→ Required task
Copy the listing verbatim, starting at the line containing "Task: Click the 系统 tag on 磁盘空间查看 card" and ending at the line containing "Viewport: 1203px width, 903px height.", with both of those lines included.

──────── Supplied data

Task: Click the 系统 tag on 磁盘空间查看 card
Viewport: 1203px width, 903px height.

────────────────
──────── Supplied data

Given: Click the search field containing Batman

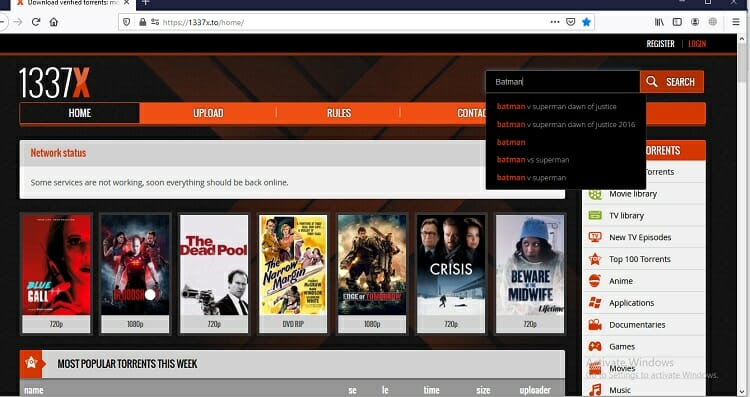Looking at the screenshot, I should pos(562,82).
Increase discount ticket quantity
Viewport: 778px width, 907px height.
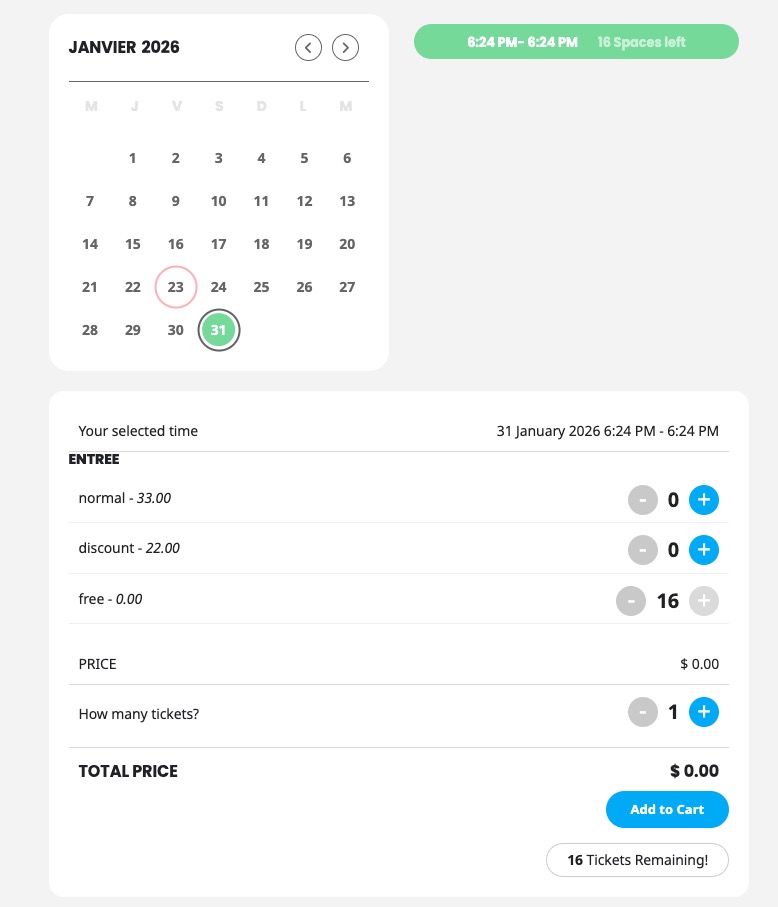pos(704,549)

────────────────

→ Final result
Task: Click the 系统 tag on 磁盘空间查看 card
Viewport: 1203px width, 903px height.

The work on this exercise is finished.